How do you know that? In most cases of RL I know of, it seems better to model them as repeating things that worked well in the past. Only the largest uses of RL (AlphaZero, OpenAI Five, AlphaStar) seem like they might be exceptions.
I’m curious if approaches like those I describe here (end of the article; building on this which uses mini-publics) for determining rec system policy help address the concerns of your first 3 bullets. I should probably do a write-up or modification specifically for the EA audience (this is for a policy audience), but it ideally gets some of the point across re. how to do “deliberative retrospective judgment” in a way that is more likely to avoid problematic outcomes (I will also be publishing an expanded version that has much more sourcing).
These approaches could help! I don’t have strong reason to believe that they will, nor do I have strong reason to believe that they won’t, and I also don’t have strong reason to believe that the existing system is particularly problematic. I am just generally very uncertain and am mostly saying that other people should also be uncertain (or should explain why they are more confident).
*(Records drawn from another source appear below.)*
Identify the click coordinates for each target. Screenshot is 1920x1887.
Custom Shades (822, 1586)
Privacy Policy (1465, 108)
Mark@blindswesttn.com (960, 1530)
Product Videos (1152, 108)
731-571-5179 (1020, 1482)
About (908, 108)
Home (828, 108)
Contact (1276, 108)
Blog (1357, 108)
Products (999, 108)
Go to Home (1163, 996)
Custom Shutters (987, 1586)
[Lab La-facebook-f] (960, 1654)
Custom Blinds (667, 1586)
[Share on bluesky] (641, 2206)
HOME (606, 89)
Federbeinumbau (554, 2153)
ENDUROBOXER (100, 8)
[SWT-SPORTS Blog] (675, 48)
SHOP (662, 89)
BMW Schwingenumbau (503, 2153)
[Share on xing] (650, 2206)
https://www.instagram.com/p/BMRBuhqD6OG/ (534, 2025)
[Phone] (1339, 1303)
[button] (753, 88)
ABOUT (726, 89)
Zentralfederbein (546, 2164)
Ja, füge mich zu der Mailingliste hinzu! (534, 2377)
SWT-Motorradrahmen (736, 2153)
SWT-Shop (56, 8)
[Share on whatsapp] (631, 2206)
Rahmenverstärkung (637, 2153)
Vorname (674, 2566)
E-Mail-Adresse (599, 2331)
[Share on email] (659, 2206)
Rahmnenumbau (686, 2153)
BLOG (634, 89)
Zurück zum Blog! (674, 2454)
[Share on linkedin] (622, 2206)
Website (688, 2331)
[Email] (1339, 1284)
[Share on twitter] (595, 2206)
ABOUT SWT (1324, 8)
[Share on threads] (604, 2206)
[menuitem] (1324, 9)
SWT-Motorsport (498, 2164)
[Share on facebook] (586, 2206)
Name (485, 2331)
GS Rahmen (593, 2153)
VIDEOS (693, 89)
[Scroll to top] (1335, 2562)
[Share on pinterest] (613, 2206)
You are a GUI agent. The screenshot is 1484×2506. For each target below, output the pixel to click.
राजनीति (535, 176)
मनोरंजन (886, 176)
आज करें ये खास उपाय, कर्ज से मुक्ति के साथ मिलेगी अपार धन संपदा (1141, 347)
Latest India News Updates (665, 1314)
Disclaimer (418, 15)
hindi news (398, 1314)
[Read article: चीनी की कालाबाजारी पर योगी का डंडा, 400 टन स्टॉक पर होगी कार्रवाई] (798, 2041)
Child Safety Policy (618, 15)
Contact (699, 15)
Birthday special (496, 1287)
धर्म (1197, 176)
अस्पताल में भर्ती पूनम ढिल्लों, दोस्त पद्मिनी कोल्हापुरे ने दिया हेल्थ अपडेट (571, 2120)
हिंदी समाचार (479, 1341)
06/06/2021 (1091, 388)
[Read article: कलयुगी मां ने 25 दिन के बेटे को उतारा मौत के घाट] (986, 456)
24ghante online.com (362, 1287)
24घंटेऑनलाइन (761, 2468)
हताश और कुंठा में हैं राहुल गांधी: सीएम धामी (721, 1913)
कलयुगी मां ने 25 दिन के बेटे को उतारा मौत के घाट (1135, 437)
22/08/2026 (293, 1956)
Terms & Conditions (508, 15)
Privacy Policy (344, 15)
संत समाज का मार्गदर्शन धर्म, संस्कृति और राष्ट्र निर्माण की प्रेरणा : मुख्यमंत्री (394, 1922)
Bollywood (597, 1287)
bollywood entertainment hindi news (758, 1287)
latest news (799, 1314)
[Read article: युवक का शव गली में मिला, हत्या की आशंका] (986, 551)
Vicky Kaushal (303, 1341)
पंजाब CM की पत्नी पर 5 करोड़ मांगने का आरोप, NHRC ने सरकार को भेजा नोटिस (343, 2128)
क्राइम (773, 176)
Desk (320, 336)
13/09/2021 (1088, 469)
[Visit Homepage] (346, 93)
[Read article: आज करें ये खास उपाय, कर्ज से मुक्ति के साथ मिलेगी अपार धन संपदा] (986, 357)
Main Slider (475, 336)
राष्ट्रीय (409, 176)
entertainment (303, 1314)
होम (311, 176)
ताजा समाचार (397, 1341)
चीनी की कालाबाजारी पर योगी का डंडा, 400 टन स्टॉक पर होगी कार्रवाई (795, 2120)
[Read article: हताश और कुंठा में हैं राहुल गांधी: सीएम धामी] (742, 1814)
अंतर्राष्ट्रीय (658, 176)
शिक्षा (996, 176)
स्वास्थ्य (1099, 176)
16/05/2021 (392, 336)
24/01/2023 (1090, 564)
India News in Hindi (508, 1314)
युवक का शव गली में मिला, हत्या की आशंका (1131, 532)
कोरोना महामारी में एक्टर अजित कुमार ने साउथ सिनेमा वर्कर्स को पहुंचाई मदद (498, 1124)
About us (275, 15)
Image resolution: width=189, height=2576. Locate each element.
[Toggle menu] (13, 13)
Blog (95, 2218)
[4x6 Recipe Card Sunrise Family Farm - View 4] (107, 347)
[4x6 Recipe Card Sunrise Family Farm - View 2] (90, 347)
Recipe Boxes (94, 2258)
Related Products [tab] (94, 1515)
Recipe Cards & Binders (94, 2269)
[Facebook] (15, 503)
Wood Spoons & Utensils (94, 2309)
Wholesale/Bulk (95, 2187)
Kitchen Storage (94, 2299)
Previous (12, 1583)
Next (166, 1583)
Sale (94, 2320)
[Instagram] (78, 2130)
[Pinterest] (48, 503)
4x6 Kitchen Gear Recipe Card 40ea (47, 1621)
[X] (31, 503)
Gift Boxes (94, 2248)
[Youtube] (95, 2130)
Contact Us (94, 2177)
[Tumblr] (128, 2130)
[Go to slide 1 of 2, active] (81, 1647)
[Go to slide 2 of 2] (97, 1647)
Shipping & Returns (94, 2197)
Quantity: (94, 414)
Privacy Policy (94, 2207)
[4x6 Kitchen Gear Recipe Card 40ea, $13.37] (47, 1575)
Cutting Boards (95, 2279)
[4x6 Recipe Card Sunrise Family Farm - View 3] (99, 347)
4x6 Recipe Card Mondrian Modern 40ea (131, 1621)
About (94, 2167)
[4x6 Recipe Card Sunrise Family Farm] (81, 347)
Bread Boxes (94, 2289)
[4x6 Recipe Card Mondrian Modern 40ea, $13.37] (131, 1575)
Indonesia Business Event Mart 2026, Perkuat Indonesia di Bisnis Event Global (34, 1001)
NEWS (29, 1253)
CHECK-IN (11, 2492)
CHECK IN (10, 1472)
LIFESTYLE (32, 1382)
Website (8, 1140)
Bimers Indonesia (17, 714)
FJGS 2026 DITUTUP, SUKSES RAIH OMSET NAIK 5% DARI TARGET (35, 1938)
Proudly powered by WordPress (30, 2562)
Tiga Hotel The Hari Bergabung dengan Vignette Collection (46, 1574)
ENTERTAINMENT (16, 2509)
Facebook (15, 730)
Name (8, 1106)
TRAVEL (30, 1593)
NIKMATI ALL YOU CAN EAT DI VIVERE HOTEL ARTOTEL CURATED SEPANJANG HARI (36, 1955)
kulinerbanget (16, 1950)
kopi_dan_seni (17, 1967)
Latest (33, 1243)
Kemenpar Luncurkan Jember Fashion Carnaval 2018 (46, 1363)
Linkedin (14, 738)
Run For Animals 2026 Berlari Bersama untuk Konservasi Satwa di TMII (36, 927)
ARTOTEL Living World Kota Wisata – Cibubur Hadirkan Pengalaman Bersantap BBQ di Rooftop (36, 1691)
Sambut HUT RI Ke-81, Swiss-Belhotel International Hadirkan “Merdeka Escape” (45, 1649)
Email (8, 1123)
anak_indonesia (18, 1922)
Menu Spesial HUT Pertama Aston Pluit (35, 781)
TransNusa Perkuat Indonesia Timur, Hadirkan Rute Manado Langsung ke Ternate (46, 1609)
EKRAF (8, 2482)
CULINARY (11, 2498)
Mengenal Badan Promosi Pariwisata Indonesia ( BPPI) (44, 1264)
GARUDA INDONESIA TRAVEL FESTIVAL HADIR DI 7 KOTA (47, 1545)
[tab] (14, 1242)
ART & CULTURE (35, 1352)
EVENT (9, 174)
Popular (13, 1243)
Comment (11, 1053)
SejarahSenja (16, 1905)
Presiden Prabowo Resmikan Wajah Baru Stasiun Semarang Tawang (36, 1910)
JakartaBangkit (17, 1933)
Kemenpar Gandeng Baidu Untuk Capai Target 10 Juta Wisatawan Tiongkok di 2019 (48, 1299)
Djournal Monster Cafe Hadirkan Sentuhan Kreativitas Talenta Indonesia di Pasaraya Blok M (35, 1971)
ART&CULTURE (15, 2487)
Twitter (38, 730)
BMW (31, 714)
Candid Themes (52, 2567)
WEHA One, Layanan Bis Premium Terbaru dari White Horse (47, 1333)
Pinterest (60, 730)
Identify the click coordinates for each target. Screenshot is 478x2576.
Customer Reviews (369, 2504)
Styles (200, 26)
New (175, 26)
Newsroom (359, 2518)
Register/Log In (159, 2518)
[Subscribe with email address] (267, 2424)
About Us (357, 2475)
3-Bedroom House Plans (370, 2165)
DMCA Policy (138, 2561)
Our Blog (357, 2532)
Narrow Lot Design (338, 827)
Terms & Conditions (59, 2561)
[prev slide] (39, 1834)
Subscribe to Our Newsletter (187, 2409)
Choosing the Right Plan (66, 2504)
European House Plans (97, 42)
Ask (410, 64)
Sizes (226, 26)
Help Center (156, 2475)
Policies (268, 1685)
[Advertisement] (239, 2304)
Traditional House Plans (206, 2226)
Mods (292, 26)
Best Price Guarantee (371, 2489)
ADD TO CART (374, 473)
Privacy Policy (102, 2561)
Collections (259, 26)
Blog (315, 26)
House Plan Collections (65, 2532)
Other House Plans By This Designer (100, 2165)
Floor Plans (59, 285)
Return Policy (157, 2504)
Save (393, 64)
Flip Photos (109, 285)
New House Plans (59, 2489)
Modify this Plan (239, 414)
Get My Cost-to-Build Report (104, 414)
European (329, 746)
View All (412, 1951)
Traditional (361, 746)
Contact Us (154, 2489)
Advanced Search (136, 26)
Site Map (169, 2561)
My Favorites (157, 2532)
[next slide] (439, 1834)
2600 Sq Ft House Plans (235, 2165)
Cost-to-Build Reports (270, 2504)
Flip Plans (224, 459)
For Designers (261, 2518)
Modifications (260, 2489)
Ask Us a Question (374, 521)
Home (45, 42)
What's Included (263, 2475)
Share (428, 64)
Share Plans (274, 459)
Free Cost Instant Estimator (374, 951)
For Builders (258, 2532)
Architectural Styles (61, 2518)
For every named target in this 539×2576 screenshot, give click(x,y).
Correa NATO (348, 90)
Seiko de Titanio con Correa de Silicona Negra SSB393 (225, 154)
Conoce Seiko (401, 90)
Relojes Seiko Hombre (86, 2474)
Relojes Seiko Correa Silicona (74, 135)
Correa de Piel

Re: deliberative retrospective judgments as a solution: I assume you are going to be predicting what the deliberative retrospective judgment is in most cases (otherwise it would be far too expensive); it is unclear how easy it will be to do these sorts of predictions. Bullet points 1 and 2 were possibilities where the prediction was hard; I didn’t see on a quick skim why you think they wouldn’t happen. I agree “bridging divides” probably avoids bullet point 3, but I could easily tell different just-so stories where “bridging divides” is a bad choice (e.g. current affairs / news / politics almost always leads to divides, and so is no longer recommended; the population becomes extremely ignorant as a result worsening political dynamics).